PAUL STERN, SOCRATIC RATIONALISM AND POLITICAL PHILOSOPHY


Stern, Paul. SOCRATIC RATIONALISM AND POLITICAL PHILOSOPHY: An Interpretation of Plato's Phaedo. Albany, NY: State University of New York Press, 1993.


BIOGRAPHIC AND BIBLIOGRAPHIC
Paul Stern is a member of the Politics Department at Ursinus College. His inspired teaching at Ursinus won him special recognition at the 1996 commencement.

The book is based on Stern's dissertation at the University of Chicago.

TABLE OF CONTENTS
I. Introduction, p.1. The Issues of the Phaedo. Mode of Interpretation.

II. The Defense of Socrates, p. 9. Overview. The Opening Scene. Socrates' Poetic Defense of Philosophy. Philosophy as Preparation for Death.

III. The Proofs of Immortality, p. 49. Overview. Opposites. Recollection. Likeness. Objections.

IV. Socrates' "Second Sailing", p. 91. Overview. Misology. Socrates' Reply to Simmias: Soul as Harmonia. Socrates' Reply to Cebes: The Second Sailing.

V. Socrates' Final Teaching, p. 147. Overview. Immortality and Imperishability. The True Earth. The Death of Socrates.

VI. Conclusion, p. 179.

SELECTED SUMMARY NOTES ON THE TEXT
I. INTRODUCTION. (pp. 1-7)

The Issues of the Phaedo. The contemporary intellectual rejection of rationalism, based on Nietzsche, condemns Socrates's "unproved" assertion that nature is intelligible. This foundation for all western philosophy rests on the Platonic-Socratic notion of "eternal, unchanging, and incorporeal intelligibles" or Ideas. (p.2) Nietzsche charged that this was a dogmatic "preference for wisdom over life." (p.2) Stern sets out to examine the Phaedo independently in order to judge this contemporary verdict on Socratic rationalism.
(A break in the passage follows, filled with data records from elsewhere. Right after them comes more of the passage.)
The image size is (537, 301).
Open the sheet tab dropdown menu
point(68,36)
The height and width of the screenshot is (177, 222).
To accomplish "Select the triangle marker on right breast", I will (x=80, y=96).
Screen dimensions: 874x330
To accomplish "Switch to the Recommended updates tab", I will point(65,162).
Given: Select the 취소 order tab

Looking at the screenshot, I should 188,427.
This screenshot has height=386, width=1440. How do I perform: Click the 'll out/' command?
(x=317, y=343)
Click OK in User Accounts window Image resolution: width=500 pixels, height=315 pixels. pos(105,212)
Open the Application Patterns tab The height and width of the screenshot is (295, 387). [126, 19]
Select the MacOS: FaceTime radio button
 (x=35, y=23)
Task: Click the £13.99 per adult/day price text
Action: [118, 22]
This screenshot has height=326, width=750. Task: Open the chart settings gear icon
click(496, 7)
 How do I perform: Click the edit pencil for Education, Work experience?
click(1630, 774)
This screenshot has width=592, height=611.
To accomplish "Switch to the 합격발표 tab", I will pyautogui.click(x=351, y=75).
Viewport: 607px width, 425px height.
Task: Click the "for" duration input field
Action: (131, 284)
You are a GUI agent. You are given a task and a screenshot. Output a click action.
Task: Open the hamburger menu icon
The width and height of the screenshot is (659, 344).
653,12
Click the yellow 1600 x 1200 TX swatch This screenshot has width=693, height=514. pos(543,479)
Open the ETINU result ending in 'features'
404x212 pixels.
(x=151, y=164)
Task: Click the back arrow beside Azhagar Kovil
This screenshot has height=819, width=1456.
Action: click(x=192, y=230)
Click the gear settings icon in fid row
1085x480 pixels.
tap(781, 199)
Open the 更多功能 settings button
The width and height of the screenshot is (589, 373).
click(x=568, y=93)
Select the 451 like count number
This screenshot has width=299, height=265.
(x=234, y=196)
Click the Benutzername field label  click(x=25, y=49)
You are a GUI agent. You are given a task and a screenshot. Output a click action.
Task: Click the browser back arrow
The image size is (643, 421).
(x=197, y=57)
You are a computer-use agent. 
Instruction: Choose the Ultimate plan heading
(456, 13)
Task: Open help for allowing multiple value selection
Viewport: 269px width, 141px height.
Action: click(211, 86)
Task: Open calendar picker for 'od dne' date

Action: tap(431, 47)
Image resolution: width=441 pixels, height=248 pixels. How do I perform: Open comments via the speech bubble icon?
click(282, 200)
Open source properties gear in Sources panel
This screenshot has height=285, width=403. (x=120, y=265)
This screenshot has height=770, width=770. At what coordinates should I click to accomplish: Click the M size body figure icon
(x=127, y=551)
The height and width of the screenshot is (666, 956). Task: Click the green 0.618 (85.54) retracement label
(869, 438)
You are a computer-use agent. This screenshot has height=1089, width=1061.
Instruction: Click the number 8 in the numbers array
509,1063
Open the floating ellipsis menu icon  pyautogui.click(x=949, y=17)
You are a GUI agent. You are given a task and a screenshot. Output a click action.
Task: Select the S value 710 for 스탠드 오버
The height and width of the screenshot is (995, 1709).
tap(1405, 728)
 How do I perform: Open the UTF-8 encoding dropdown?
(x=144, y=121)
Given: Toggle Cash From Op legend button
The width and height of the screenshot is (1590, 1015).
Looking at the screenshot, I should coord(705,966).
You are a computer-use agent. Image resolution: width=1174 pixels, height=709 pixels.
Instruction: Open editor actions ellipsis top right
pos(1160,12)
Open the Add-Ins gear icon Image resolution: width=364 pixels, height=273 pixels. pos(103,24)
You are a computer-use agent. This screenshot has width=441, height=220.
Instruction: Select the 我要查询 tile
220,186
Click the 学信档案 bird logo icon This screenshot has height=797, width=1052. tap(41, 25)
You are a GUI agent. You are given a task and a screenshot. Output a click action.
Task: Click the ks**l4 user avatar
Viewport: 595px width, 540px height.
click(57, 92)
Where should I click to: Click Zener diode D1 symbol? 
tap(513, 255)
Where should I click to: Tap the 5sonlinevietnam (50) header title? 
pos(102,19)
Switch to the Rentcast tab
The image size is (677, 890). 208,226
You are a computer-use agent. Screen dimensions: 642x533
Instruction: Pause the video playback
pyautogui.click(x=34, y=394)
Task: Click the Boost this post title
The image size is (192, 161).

Although the Ideas and the doctrine of Immortality pervade the Phaedo, this doctrinal preference for wisdom conflicts with a second characterization of Socratic thought in the Phaedo, which emphasizes the human experience not the otherworldly domain--his "second sailing." (p.3) Stern will seek to show that "the true character of Socratic rationalism" (p.3) lies in the "second sailing" and not in the doctrines of Ideas and Immortality. He will secondly seek to "elicit the underlying knowledge that grounds Socratic rationalism." (p.4) He will find it in the human situation of limited knowledge of self and nature. In this situation knowledge will come by ascending through partial knowledge to less partial knowledge based on self-examination in the context of studying human affairs. This for Stern is the ground of political philosophy. (p.5).

Stern thus intends to refute Nietzsche's assessment of Socratic rationalism.

Mode of Interpretation. Stern announces that his approach to the Phaedo text will be a close reading. He will seek to wring out its meaning by taking account of dramatic details--context, setting, characters--of the dialogue and not just the arguments as such. (pp.4-7)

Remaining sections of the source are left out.